» **Exercise goal**:
Render the lines of the listing as a Markdown table with the columns "Row" and "Line," starting at the line that contains "You are a computer-use agent." and ending at the line that contains "Instruction: Click the", both included. Number each row and leave out any blank lines.

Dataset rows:
-- Start --

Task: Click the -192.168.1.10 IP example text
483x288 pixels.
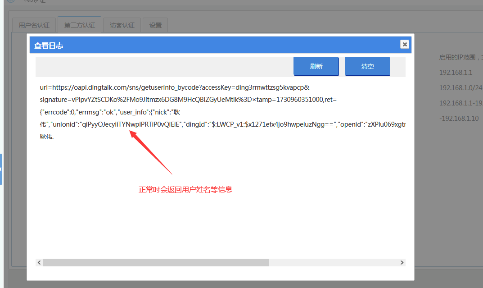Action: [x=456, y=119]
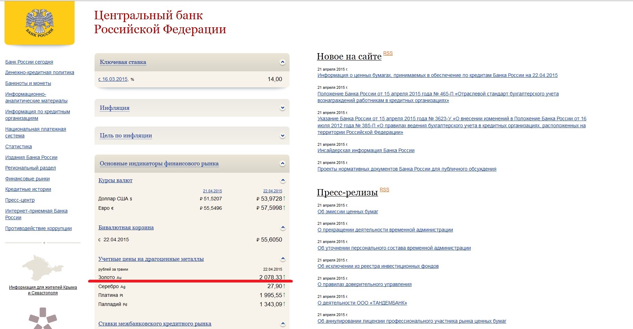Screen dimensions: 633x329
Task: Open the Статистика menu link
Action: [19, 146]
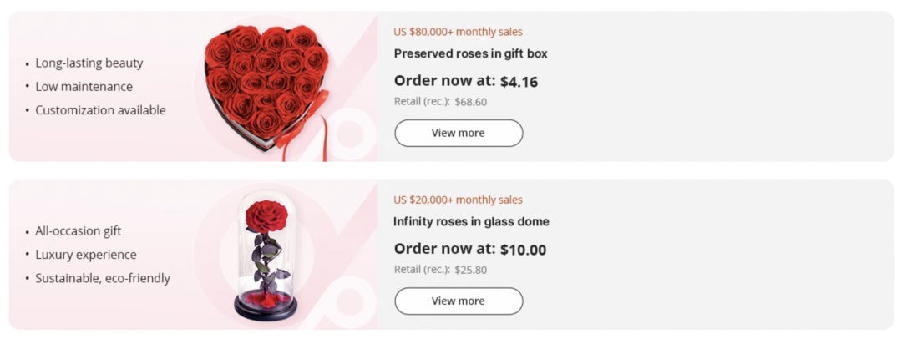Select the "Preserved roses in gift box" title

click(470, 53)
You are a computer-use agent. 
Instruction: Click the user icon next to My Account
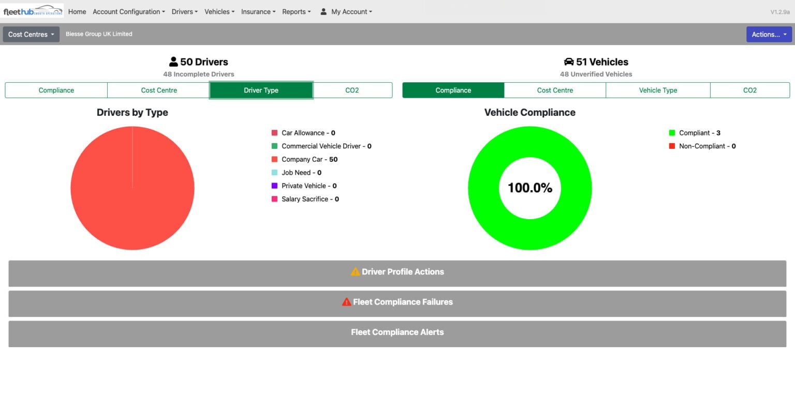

-- End --
-- Start --

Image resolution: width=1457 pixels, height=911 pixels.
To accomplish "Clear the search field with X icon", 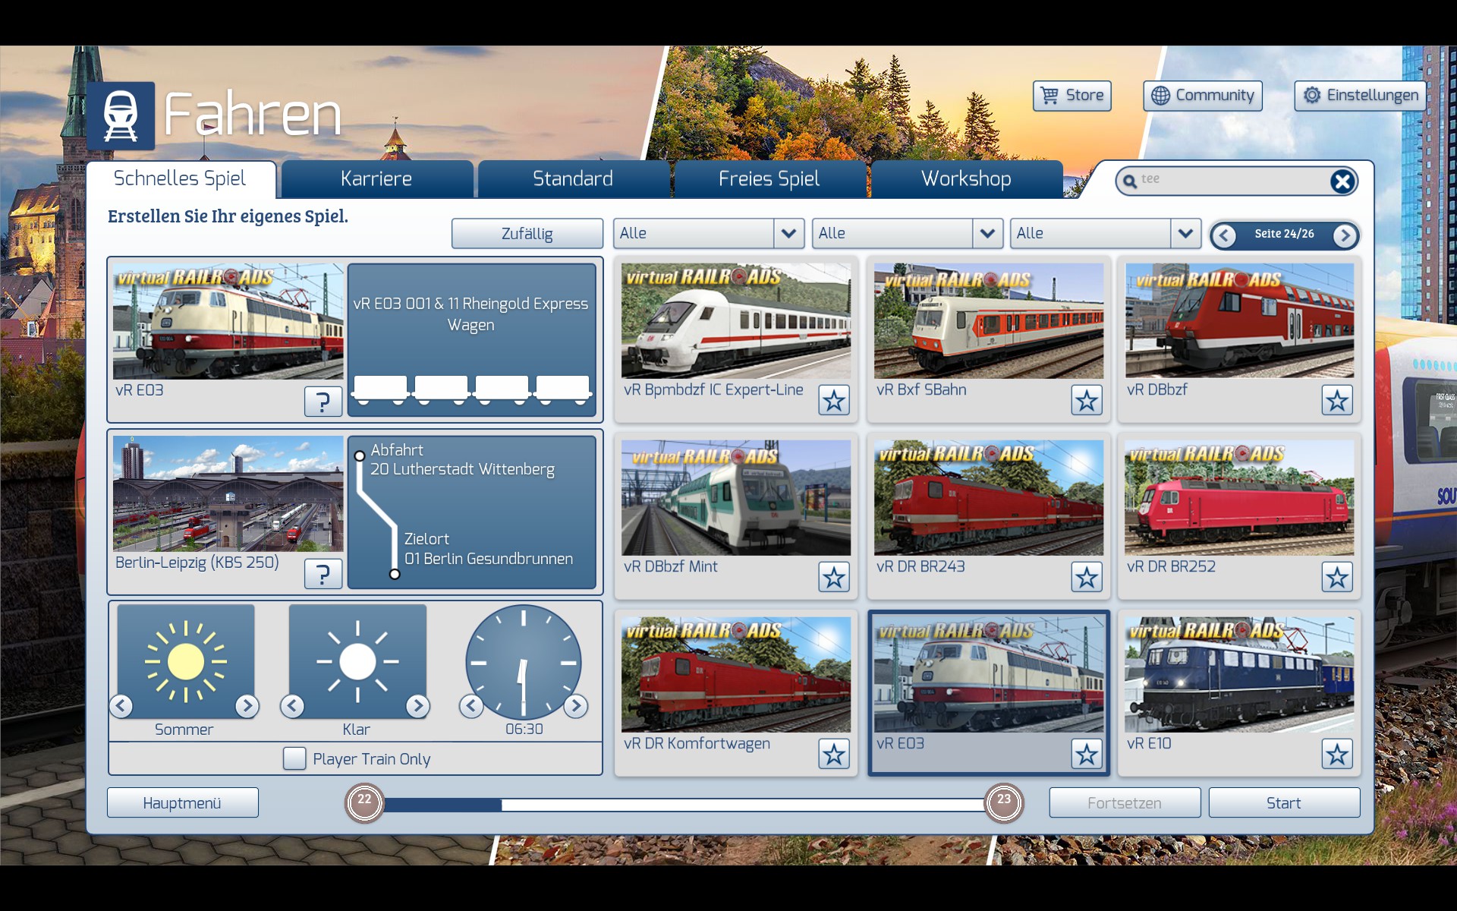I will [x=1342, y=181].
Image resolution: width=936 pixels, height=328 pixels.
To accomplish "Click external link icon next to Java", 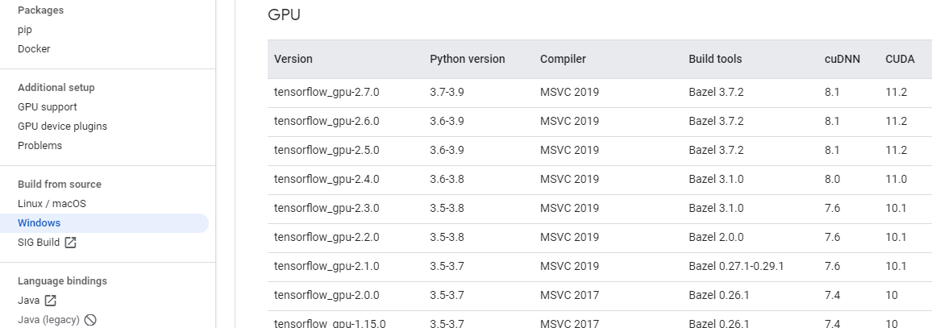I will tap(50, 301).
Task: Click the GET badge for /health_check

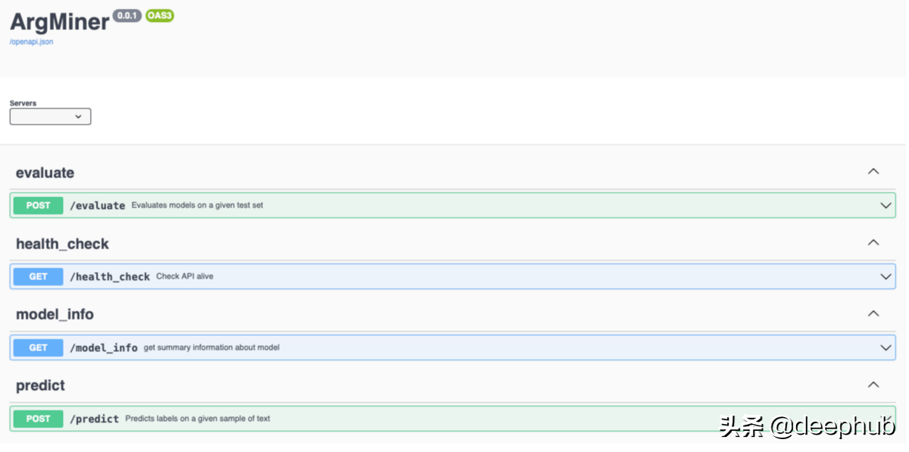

-- End --

» **Output for this exercise**:
| Row | Line |
|---|---|
| 1 | You are a computer-use agent.  |
| 2 | Instruction: Click the user icon next to My Account |